Un team di ricercatori del Southwest Research Institute, della Nasa e del Max Planck Institute ha scoperto strutture di plasma simili a ragnatele nella corona solare
Dal 1995, la statunitense National Oceanic and Atmospheric Administration (Noaa) osserva la corona solare con il Large Angle and Spectrometric Coronagraph (Lasco), uno degli undici strumenti a bordo della sonda spaziale Soho (Solar and Heliospheric Observatory) della Nasa e dell’Esa.
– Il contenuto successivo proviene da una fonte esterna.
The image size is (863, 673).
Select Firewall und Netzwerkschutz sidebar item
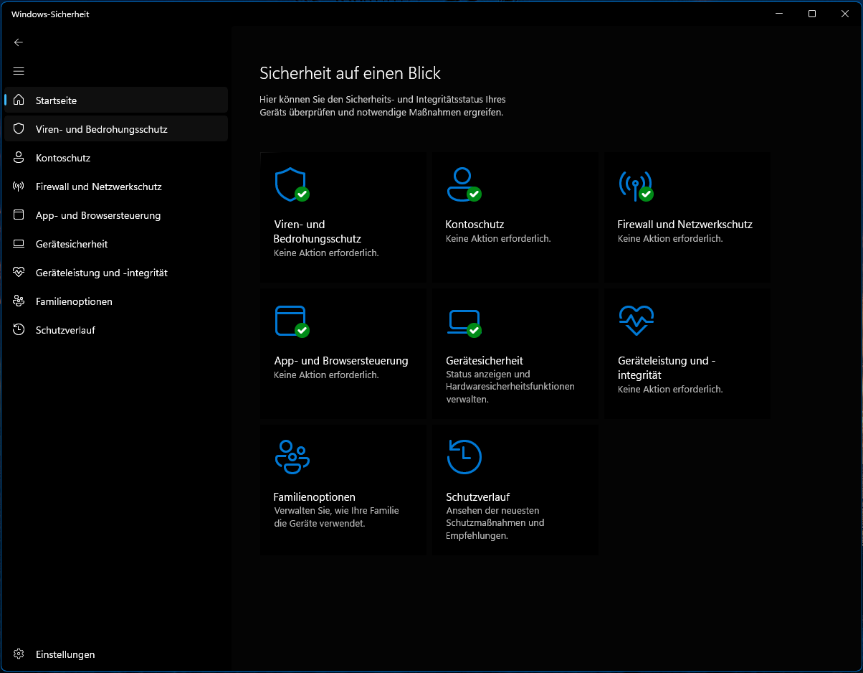pyautogui.click(x=98, y=187)
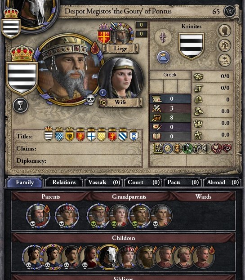This screenshot has height=280, width=245.
Task: Click the blue crown government icon
Action: click(x=163, y=57)
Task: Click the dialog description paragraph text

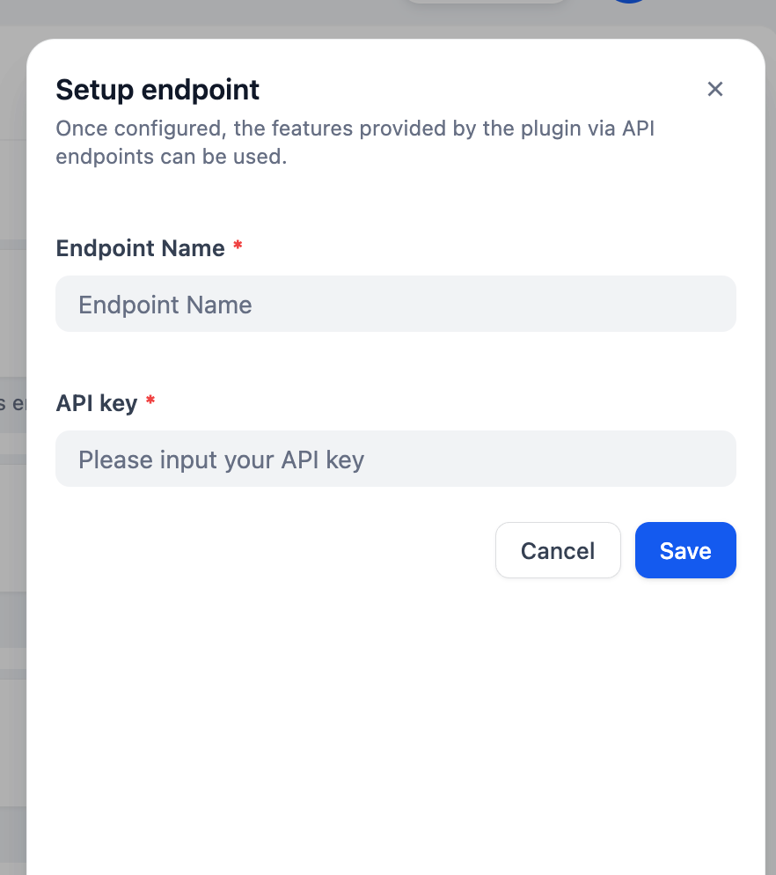Action: (355, 143)
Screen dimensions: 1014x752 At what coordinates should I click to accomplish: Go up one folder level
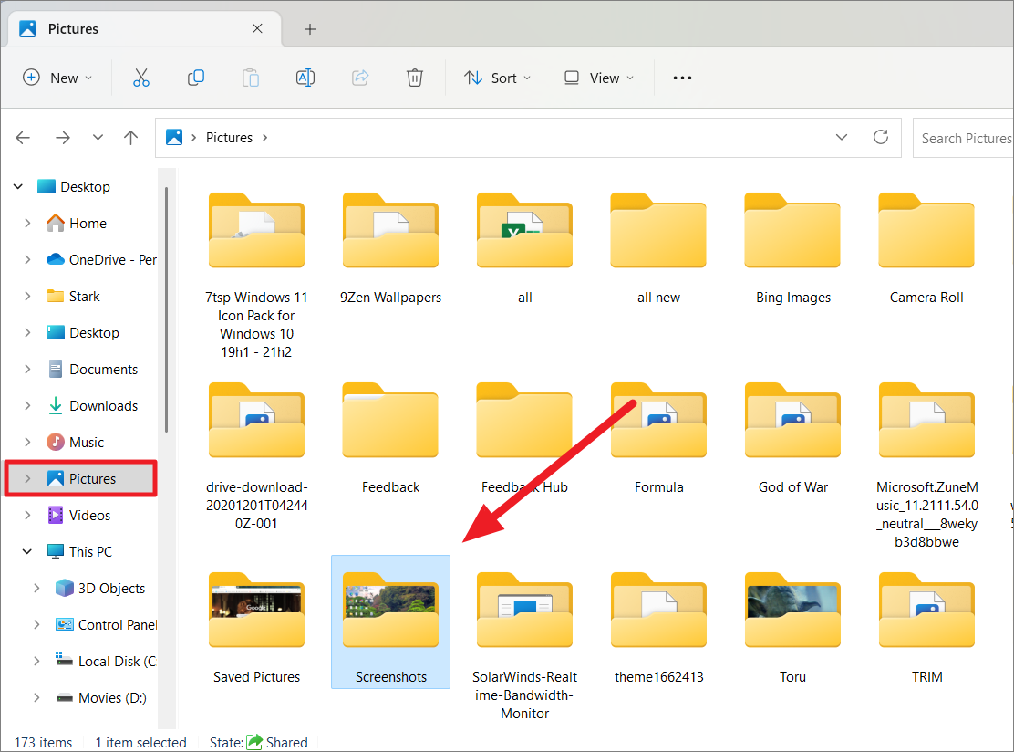[130, 137]
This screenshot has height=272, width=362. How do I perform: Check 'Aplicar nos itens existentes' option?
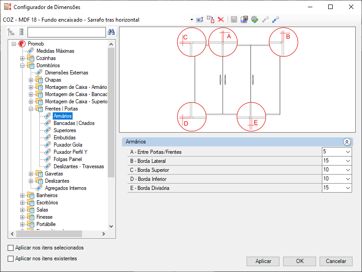pos(11,258)
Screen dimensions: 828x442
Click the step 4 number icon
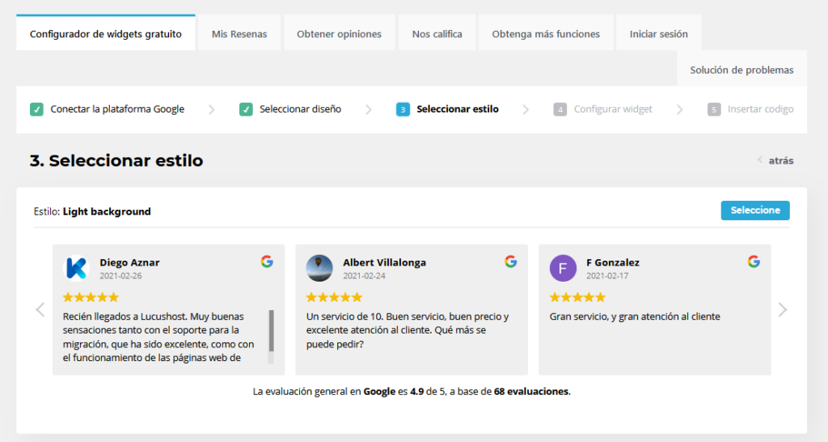coord(560,109)
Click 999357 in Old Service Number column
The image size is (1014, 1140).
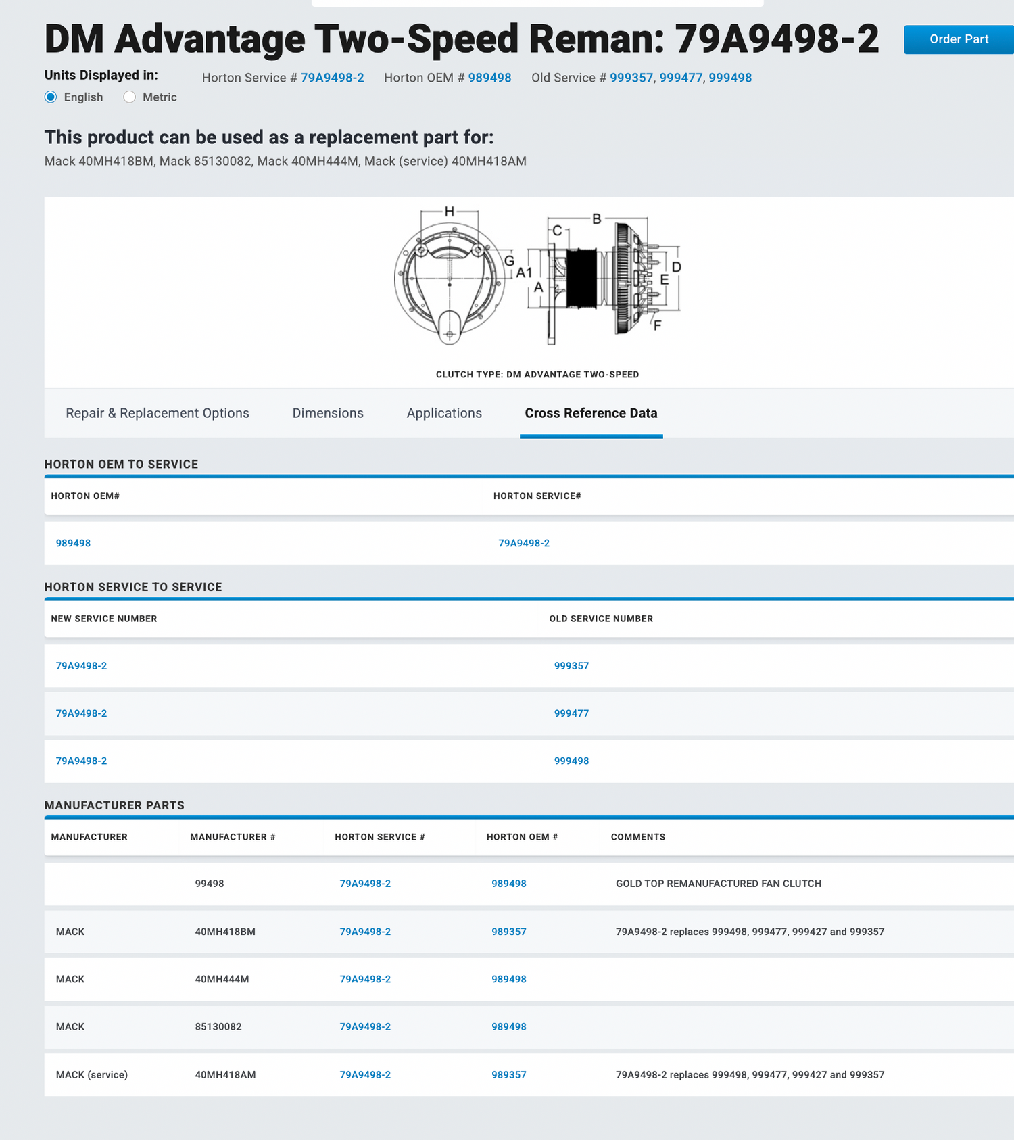[571, 666]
Lo strumento Lasco è un set di tre coronografi che visualizzano la corona solare con campi di vista compresi tra 1,1 e 32 raggi solari, dove un raggio solare è pari a circa 700mila chilometri. Un coronografo è un telescopio progettato per bloccare la luce proveniente dal disco solare, al fine di vedere l’emissione estremamente debole dalla regione intorno al Sole: la corona, appunto. Le osservazioni di Lasco sono fondamentali per monitorare quella che viene chiamata meteorologia spaziale, che potrebbe avere un impatto sulla Terra. Tuttavia, Lasco non permette di osservare la parte centrale della corona, dove ha origine il vento solare.
«Sappiamo dagli anni ’50 del deflusso del vento solare. Man mano che il vento solare si evolve, può guidare il clima spaziale e influenzare le reti elettriche, i satelliti e gli astronauti», spiega Dan Seaton di SwRi. «Le origini del vento solare stesso e la sua struttura rimangono misteriose. Sebbene abbiamo una conoscenza di base dei processi, non abbiamo mai avuto osservazioni come queste prima d’ora, quindi abbiamo sempre dovuto lavorare con un gap nelle informazioni».
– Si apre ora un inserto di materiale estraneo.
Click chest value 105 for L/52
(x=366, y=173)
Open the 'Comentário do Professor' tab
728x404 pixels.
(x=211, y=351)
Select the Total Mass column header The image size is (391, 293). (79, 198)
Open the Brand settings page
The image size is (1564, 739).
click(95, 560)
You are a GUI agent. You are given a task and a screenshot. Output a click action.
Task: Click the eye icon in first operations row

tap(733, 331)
Per trovare nuovi modi per osservare la corona solare, Seaton ha suggerito di puntare uno strumento diverso, il Solar Ultraviolet Imager (Suvi) a bordo dei Geostationary Operational Environmental Satellites (Goes) della Noaa, sulle zone periferiche del Sole invece che direttamente su di esso e fare osservazioni Uv per un mese. Ciò che Seaton e i suoi colleghi hanno visto nella parte centrale della corona solare sono state strutture di plasma allungate simili a ragnatele. Le interazioni all’interno di queste strutture rilasciano l’energia magnetica immagazzinata che spinge le particelle nello spazio.
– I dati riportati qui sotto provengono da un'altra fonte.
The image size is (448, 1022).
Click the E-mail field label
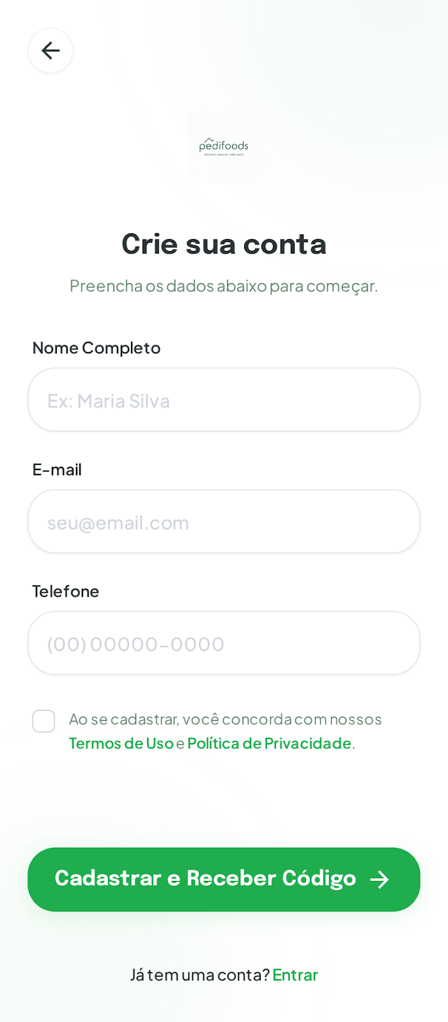point(57,470)
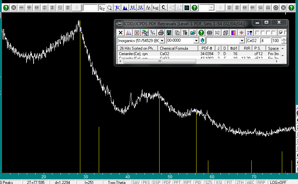Expand the Inorganics subfile dropdown
The height and width of the screenshot is (184, 298).
click(x=162, y=41)
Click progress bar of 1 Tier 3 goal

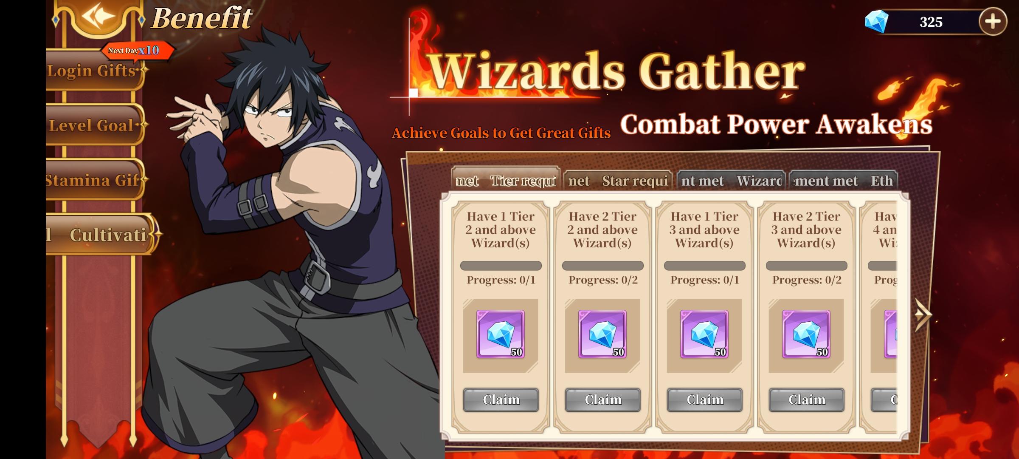(x=704, y=266)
«Nessuno aveva monitorato ciò che la corona solare stava facendo in Uv a questa altezza e per quel periodo di tempo. Non avevamo idea se avrebbe funzionato o cosa avremmo visto», riporta il ricercatore. «I risultati sono stati molto entusiasmanti. Per la prima volta, abbiamo dati di alta qualità che uniscono completamente le nostre osservazioni del Sole e dell’eliosfera come un unico sistema».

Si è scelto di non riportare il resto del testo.